Whoops! Been too long since the last go-round; a combination of political stuff, songwriting, memoirs work . . . and even some actual editing.

All I have today is a continuation of the “homophone” patrol. Some of these (actually, all of them) you really should already know, but having seen each of them misused at least once in the past fortnight, I figure that forewarned is forearmed, or some such . . . .

  1. pairs vs. pears: The first is a description of groups of two of something, as in “pairs of socks.” The other one is about fruit (varieties include Bartlett, Bosc, Anjou, etc.).
  2. bare vs. bear: The first is about skimpiness, mere adequacy, as in “bare necessities” (or “barenaked”); The second deals with withstanding something, as in “bearing up under hardship” (it can also refer to the woodland creature whose Latin name is Ursus, the one who “does it in the woods”).
  3. brake vs. break: The first is the thing beside the gas-pedal on the floor of an automobile, or on the handlebars of a bicycle, used in either case to slow or stop the vehicle in question. The second involves fractured bones, or fractured time, as the case may be.
  4. discrete vs. discreet: The first is about separation, of moments in time, sections within a mechanism or steps in a procedure.
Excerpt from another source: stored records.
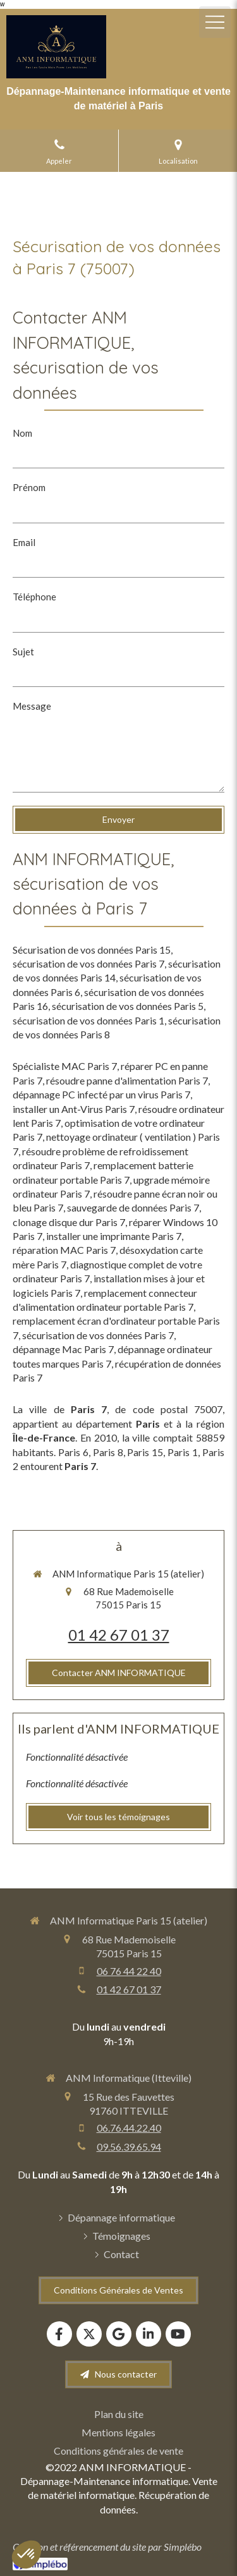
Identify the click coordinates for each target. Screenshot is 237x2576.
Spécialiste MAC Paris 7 (65, 1066)
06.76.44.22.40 (129, 2128)
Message (32, 706)
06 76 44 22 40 (129, 1971)
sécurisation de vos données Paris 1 (88, 1020)
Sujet (23, 651)
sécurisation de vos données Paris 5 (128, 1006)
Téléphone (34, 596)
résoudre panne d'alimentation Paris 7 (127, 1080)
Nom (22, 433)
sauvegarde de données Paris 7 (133, 1207)
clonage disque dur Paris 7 (69, 1222)
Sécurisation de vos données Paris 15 (92, 950)
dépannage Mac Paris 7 (63, 1349)
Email (24, 542)
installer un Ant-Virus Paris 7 (74, 1109)
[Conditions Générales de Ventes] (118, 2290)
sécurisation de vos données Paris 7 (88, 963)
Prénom (29, 487)
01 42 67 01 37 (118, 1634)
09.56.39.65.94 (129, 2147)
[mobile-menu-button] (215, 22)
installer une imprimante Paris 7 (113, 1236)
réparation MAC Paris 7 (64, 1250)
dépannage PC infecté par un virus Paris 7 (101, 1094)
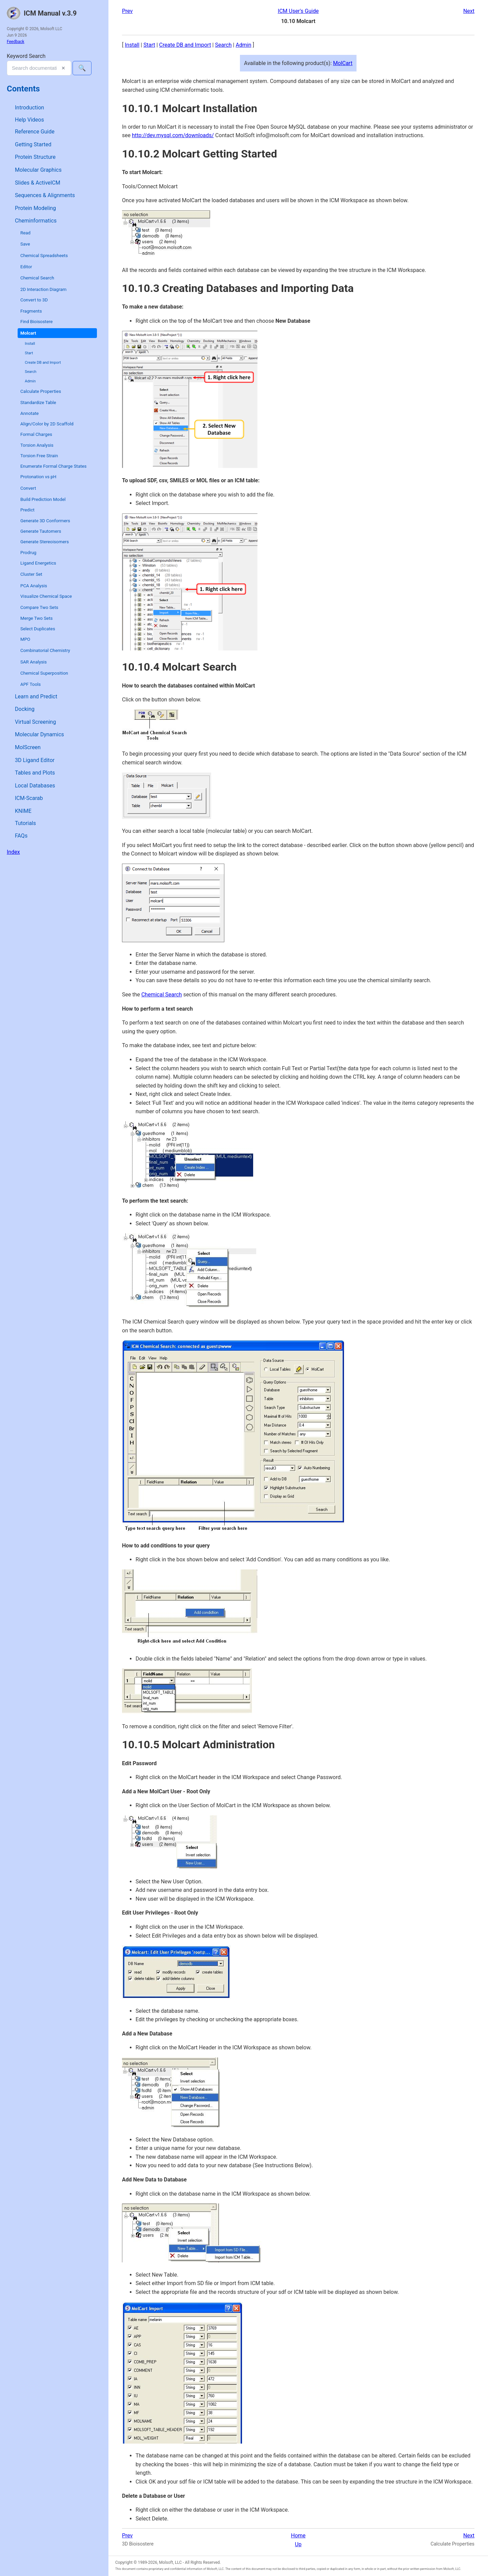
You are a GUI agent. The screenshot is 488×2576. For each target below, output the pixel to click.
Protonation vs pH (38, 476)
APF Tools (30, 684)
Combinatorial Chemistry (45, 650)
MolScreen (28, 747)
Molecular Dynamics (39, 734)
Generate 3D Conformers (45, 520)
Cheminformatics (36, 220)
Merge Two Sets (36, 618)
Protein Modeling (35, 208)
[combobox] (39, 68)
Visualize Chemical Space (46, 596)
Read (25, 232)
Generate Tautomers (40, 531)
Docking (25, 709)
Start (29, 353)
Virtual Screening (35, 722)
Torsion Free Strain (39, 455)
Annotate (29, 413)
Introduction (29, 107)
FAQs (21, 835)
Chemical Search (37, 277)
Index (13, 852)
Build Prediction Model (43, 499)
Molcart (28, 333)
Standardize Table (38, 402)
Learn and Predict (36, 696)
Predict (27, 509)
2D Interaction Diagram (43, 289)
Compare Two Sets (39, 607)
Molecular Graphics (38, 170)
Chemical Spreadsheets (44, 255)
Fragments (31, 311)
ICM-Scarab (29, 798)
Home (298, 2535)
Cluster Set (31, 574)
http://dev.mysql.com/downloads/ (173, 135)
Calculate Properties (40, 391)
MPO (25, 639)
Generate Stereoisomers (44, 541)
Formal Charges (36, 434)
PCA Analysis (33, 585)
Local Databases (35, 785)
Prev (127, 11)
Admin (30, 381)
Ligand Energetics (38, 563)
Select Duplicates (37, 628)
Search (30, 371)
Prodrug (28, 552)
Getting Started (33, 144)
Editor (26, 266)
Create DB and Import (43, 362)
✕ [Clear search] (63, 68)
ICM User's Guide (298, 11)
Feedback (15, 41)
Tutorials (25, 823)
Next (468, 11)
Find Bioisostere (36, 321)
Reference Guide (35, 131)
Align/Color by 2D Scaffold (47, 423)
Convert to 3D (34, 299)
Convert (28, 488)
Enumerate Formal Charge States (53, 466)
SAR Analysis (33, 661)
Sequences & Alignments (45, 195)
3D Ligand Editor (35, 760)
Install (30, 343)
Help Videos (29, 120)
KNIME (23, 811)
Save (25, 244)
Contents (23, 88)
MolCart (342, 63)
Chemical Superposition (44, 673)
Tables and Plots (35, 772)
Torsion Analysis (37, 445)
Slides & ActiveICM (37, 183)
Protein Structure (35, 157)
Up (298, 2544)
The second is derived from the word “discretion” and has to do with being able to keep a secret.
  5. faze vs. phase: The first is a condition of deterrence or the lack thereof, as in “The mountain ahead of him did not faze the climber in the least.” The second concerns staging, whereby the “first phase” of an operation might be the planning thereof. (The confusion may be blamed on Gene Roddenberry, whose “phasers on stun” in Star Trek is often misinterpreted; the nature of those things, at full power, was to literally “phase” someone into a different state of being.)
  6. lightning vs. lightening (I see this way too often): The first is the term for those flashing bolts that come down from clouds (or up from the ground, in the case of “chain lightning”); the second is a term for making something lighter, as in “lightening the load.” (The confusion here may stem from the different definitions of the word “light” which can be about illumination or weight, depending on the context.)